— Exercise —
Look through the material below for "magnifier". Copy every line that contains it.

— Supplied data —
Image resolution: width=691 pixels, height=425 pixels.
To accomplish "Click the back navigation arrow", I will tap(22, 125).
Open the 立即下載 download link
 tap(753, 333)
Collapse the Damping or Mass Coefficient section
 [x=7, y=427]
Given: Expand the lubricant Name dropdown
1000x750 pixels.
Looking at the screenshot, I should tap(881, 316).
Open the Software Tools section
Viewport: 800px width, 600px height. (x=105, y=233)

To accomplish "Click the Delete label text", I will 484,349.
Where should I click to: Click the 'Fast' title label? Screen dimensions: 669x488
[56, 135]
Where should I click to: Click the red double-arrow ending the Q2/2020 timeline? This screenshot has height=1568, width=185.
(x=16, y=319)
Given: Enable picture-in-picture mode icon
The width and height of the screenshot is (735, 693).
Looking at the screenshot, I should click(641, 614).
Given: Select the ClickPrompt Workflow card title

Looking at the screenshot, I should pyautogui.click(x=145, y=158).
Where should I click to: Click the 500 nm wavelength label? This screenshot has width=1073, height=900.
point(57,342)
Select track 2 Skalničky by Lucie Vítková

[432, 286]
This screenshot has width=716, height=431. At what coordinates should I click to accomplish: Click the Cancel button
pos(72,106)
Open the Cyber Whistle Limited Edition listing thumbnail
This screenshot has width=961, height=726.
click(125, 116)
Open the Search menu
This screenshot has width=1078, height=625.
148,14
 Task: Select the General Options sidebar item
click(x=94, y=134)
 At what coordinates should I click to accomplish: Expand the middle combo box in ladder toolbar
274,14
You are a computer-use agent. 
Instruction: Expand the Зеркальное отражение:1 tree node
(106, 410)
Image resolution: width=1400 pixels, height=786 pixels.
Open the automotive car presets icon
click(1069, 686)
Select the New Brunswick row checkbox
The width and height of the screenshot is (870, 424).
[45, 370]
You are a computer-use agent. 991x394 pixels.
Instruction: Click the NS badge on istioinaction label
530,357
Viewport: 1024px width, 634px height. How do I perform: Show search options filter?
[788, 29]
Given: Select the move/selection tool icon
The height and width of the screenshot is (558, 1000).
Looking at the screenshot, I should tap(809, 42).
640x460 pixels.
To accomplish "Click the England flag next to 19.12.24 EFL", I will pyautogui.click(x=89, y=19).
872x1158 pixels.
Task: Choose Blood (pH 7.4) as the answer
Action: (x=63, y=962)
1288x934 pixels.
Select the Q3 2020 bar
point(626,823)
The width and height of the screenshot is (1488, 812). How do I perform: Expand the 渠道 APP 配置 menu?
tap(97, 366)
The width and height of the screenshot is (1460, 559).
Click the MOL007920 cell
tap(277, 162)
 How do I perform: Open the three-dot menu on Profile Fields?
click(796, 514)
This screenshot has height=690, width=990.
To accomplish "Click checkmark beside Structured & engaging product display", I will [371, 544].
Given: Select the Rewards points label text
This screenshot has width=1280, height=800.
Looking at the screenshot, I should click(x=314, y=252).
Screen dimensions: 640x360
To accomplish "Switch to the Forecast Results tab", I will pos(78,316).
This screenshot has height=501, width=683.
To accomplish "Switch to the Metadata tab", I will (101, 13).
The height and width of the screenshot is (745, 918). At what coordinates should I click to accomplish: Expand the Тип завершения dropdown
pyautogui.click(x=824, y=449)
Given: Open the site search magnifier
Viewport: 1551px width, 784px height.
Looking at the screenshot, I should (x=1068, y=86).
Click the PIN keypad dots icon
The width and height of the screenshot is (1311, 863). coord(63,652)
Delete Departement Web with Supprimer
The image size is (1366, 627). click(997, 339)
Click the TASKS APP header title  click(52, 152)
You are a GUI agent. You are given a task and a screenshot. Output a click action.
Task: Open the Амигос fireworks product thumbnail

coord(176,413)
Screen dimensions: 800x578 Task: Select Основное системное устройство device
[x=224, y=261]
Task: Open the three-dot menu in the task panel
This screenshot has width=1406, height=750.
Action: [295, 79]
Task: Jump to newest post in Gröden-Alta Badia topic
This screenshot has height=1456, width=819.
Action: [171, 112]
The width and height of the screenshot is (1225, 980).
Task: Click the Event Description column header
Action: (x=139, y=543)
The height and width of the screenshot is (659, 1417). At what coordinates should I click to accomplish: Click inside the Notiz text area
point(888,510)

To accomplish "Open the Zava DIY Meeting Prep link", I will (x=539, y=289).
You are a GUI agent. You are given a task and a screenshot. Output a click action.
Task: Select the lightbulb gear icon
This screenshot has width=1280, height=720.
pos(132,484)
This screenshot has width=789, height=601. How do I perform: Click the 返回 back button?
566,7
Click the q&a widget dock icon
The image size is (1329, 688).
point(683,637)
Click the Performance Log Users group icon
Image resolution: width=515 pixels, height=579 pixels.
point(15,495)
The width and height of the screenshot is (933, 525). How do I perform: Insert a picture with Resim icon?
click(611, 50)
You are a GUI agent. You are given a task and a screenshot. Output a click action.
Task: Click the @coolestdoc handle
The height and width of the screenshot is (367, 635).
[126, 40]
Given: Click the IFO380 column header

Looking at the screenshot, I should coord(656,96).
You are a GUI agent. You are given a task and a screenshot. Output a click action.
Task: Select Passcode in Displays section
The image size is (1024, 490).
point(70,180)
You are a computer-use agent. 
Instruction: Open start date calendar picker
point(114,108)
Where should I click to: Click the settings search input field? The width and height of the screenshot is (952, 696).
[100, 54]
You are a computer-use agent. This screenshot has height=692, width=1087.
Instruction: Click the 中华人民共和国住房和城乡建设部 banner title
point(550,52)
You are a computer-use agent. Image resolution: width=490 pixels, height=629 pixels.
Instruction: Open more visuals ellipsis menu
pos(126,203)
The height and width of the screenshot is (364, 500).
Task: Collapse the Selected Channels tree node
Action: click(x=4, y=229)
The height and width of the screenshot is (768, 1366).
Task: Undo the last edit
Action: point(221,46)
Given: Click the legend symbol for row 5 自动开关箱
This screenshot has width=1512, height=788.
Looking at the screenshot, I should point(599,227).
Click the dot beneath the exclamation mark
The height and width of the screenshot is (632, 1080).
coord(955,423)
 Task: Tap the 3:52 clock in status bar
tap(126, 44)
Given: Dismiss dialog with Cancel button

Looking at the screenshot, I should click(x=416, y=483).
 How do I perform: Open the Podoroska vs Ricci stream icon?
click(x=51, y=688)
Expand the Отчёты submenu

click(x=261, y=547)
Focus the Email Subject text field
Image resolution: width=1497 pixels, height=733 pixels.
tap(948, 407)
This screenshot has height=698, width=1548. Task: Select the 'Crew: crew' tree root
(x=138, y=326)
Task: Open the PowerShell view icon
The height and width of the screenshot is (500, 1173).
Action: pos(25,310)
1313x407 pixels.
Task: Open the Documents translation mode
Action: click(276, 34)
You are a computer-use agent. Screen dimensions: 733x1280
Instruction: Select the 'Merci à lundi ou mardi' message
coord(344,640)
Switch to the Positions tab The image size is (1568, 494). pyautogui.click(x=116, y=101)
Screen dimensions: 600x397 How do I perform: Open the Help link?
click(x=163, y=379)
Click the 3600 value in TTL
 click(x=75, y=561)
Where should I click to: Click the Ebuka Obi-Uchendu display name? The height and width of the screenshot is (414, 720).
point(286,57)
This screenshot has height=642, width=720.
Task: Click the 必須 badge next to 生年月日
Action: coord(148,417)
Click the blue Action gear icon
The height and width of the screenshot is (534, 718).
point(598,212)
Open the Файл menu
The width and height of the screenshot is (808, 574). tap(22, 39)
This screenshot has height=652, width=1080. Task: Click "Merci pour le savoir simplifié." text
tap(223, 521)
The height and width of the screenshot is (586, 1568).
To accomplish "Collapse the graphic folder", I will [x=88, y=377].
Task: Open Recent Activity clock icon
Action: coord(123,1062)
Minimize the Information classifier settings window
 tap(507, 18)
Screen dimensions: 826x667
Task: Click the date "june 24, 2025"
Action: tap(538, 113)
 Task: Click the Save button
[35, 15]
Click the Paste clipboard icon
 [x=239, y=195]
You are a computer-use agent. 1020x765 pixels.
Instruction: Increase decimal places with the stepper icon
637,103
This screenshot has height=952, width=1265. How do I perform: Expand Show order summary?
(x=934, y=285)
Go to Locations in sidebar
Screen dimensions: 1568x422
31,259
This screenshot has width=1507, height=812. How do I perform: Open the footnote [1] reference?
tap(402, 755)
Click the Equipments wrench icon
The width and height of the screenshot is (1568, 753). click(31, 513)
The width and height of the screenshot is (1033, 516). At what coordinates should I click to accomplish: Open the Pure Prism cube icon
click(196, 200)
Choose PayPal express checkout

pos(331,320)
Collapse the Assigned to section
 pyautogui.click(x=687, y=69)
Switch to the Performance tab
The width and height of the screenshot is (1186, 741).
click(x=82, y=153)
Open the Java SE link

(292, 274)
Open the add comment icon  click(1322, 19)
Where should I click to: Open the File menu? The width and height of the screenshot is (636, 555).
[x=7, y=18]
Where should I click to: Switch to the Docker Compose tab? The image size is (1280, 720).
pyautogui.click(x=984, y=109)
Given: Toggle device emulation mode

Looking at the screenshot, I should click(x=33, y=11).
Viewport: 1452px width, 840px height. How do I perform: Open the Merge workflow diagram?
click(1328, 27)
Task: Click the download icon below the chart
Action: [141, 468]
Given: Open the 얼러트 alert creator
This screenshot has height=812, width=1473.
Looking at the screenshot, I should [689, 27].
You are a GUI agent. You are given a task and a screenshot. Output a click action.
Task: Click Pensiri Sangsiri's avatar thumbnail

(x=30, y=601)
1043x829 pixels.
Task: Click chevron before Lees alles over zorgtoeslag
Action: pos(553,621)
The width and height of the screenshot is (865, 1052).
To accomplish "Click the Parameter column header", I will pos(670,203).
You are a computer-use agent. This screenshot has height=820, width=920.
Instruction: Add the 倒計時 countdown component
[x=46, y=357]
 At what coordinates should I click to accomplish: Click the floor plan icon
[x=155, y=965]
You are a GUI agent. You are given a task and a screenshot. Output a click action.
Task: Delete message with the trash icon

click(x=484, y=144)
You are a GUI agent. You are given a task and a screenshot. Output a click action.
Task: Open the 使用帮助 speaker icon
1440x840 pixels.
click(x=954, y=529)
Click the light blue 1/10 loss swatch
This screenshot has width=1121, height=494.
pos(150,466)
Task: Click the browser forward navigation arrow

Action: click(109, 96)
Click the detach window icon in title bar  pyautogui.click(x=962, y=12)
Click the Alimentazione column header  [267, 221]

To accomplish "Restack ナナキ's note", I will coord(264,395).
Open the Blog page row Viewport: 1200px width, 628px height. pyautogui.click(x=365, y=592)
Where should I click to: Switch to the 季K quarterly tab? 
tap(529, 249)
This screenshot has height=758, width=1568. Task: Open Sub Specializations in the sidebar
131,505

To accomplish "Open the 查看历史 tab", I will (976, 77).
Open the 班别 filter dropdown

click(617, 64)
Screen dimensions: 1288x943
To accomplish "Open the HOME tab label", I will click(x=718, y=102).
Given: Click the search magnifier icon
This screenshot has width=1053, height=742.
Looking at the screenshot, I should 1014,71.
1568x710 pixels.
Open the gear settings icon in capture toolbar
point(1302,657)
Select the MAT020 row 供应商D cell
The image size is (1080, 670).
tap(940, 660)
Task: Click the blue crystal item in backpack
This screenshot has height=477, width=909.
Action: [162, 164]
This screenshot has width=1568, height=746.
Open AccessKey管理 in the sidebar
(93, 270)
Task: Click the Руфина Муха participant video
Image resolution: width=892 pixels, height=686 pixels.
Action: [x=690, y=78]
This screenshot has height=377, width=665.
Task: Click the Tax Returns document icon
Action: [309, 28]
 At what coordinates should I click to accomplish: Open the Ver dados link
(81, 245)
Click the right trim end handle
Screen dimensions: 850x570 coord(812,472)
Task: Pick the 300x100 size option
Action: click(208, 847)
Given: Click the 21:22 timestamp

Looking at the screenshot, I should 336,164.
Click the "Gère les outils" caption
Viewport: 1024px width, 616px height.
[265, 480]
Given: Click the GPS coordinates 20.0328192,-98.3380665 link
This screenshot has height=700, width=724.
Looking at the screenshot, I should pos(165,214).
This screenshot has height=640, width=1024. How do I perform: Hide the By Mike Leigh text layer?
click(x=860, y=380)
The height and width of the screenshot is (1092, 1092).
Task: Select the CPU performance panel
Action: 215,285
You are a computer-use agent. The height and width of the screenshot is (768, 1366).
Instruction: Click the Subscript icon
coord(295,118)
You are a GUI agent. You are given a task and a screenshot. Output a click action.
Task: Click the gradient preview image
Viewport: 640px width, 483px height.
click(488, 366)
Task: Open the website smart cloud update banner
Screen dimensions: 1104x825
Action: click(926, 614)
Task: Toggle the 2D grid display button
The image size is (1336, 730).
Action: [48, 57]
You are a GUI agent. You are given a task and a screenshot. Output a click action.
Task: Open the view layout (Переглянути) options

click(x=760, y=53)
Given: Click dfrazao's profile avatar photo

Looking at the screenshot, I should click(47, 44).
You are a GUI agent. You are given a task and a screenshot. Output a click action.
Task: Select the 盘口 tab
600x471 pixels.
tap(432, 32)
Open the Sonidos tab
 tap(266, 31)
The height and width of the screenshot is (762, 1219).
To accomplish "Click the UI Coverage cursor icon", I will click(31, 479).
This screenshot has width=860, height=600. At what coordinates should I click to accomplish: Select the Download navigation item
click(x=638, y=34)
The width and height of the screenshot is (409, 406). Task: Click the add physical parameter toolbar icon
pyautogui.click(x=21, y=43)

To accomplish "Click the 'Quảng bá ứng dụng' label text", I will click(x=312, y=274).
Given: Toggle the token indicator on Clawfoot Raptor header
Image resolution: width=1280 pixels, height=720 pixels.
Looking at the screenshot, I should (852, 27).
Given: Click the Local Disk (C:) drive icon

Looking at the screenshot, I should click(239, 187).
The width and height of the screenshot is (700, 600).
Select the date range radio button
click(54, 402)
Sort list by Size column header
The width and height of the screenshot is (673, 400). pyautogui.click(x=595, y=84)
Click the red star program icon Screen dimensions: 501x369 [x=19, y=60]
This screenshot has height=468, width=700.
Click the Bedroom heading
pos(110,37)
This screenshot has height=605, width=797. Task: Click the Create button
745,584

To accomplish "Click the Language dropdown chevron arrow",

— Task result —
Given: Open the site search magnifier
Given: Click the search magnifier icon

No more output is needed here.